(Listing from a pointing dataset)
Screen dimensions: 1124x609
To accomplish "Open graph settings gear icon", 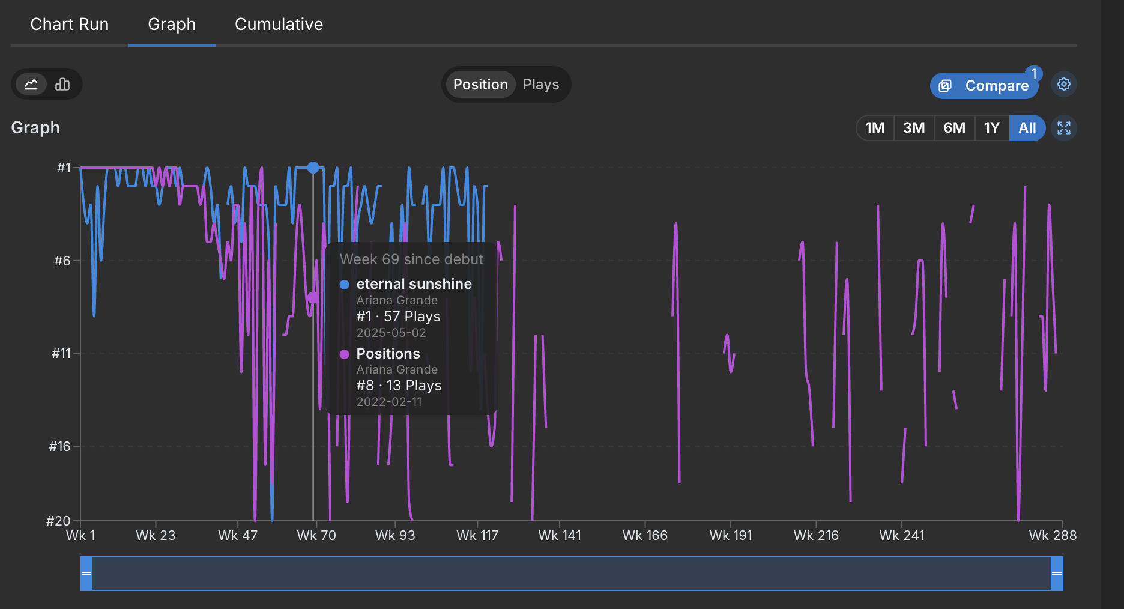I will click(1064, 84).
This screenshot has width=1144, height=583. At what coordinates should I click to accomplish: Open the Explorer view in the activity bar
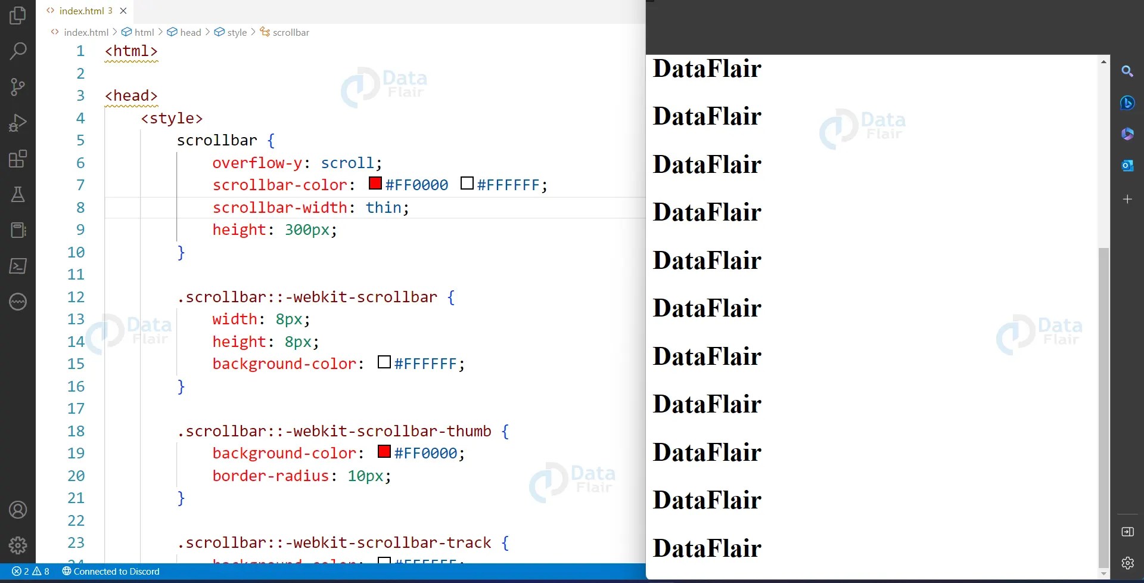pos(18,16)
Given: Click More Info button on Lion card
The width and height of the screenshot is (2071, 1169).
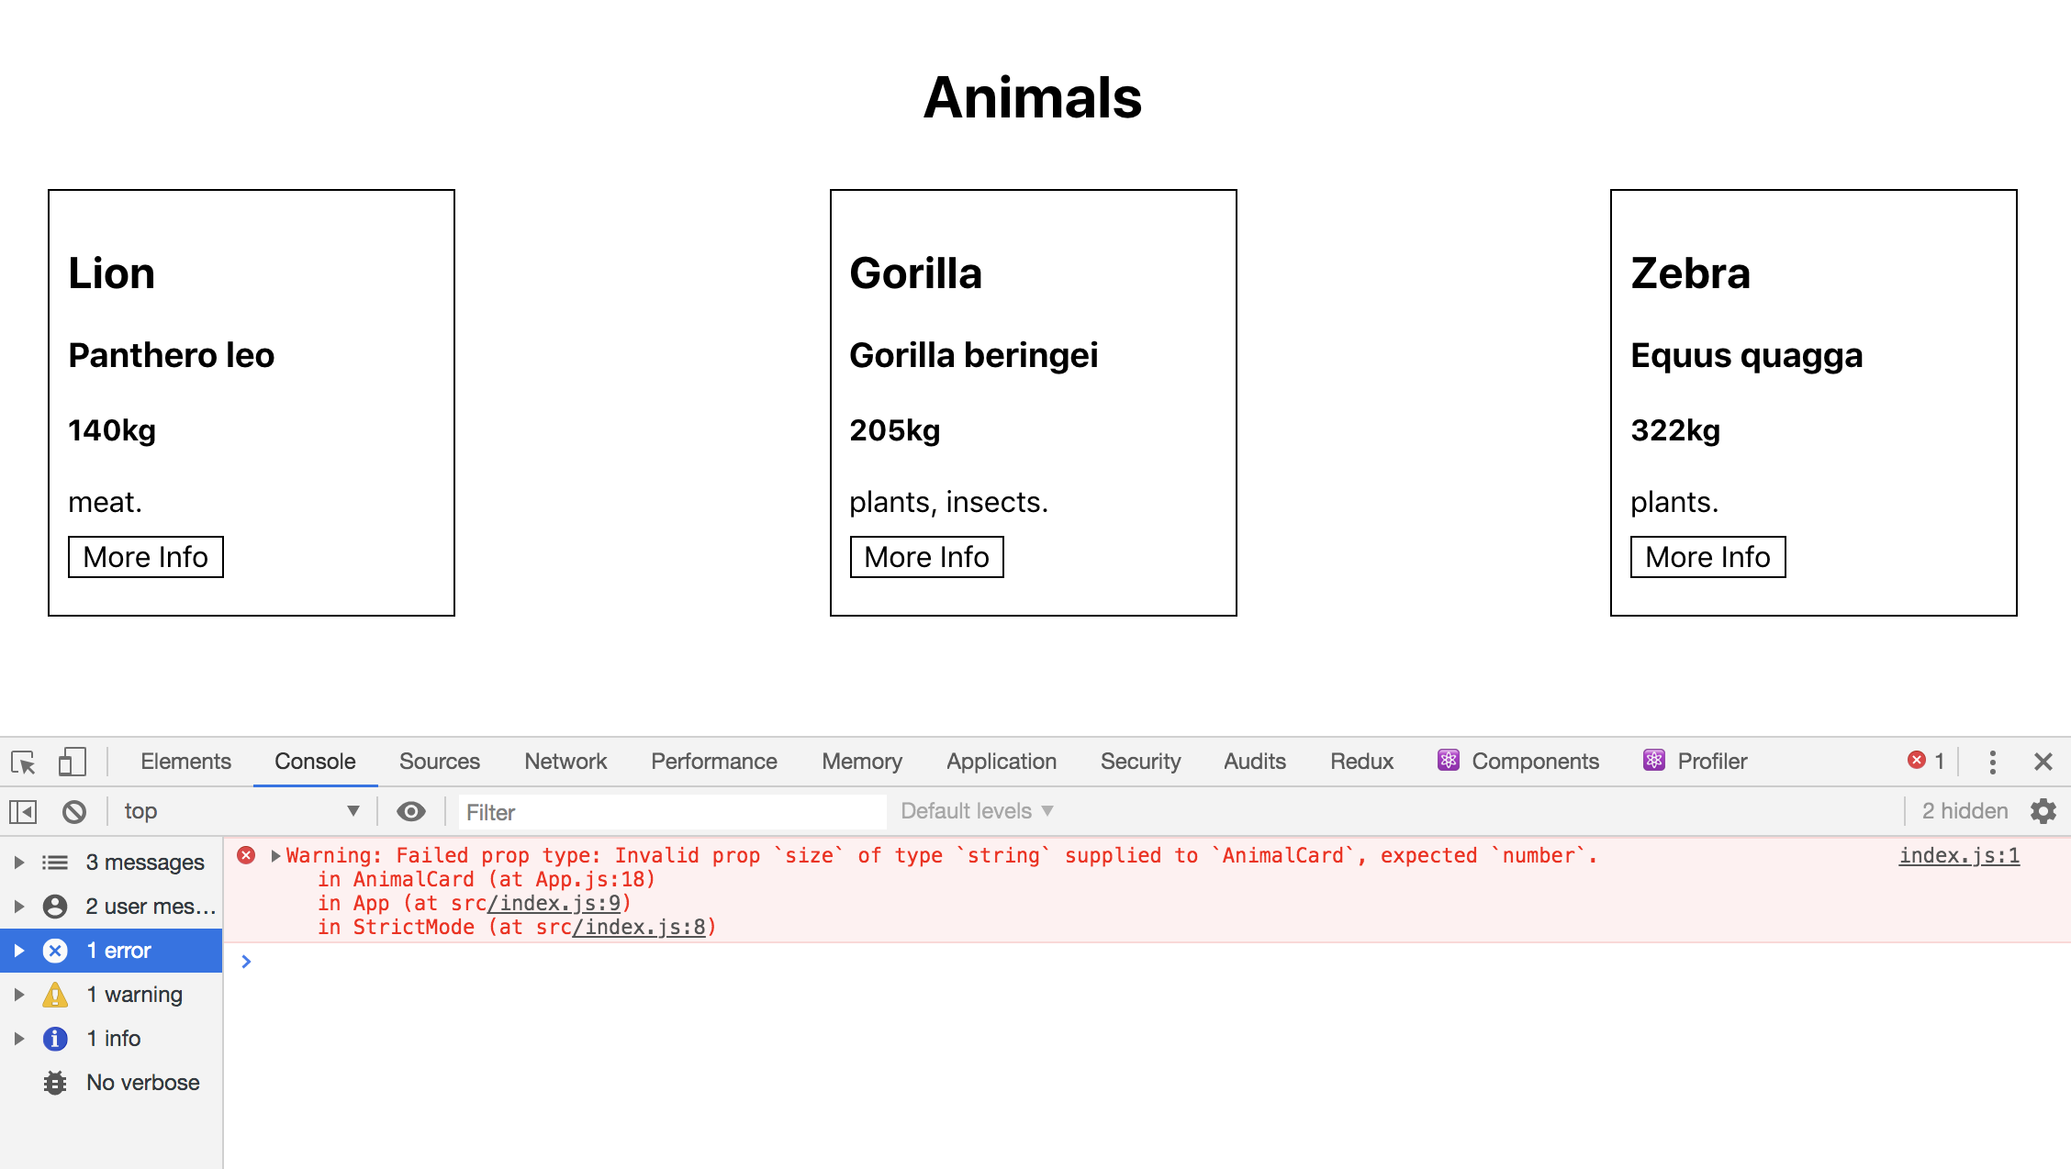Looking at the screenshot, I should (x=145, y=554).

==

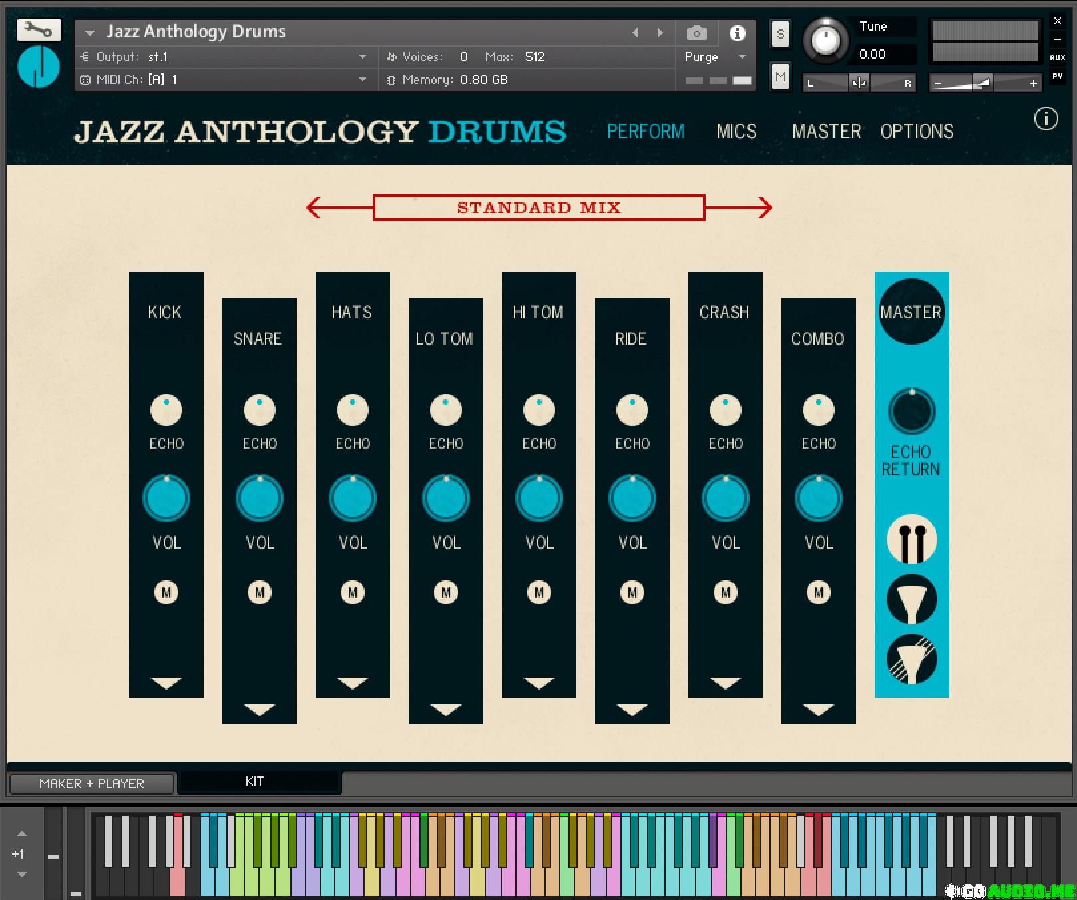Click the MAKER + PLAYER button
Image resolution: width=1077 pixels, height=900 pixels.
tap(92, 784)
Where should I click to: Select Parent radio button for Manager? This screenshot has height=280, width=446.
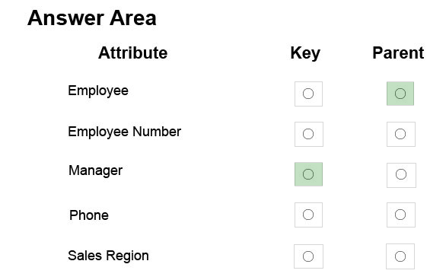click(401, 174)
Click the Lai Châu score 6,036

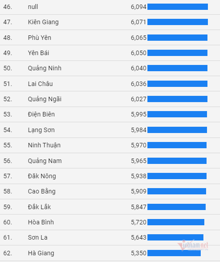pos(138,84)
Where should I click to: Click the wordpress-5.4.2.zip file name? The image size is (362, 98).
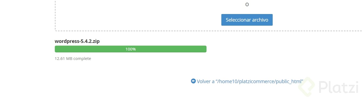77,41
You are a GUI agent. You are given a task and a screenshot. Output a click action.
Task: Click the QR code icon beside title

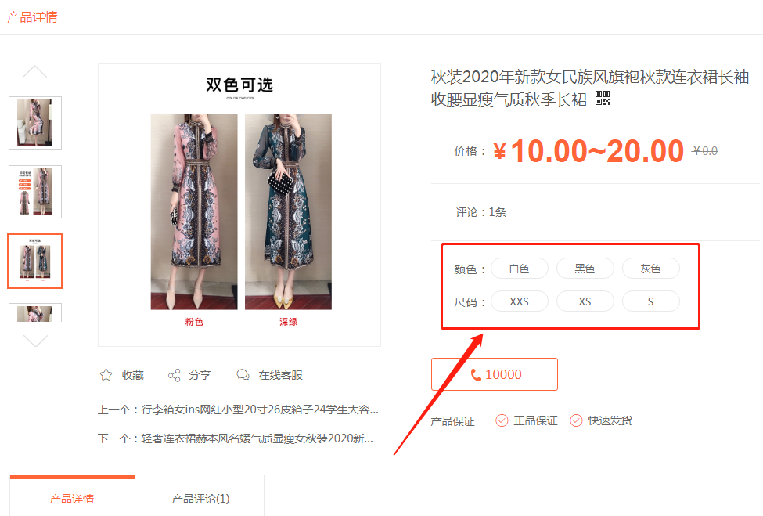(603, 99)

WHAT YOU WILL DO »
Can you pull out the lines of the listing above, from the line with "Given: Click More Info button on Lion card" up to and including the line with "Looking at the", and reproduce them word for word, leaving out the pictures?

EXPECTED ANSWER »
Given: Click More Info button on Lion card
The width and height of the screenshot is (2071, 1169).
Looking at the screenshot, I should (x=145, y=554).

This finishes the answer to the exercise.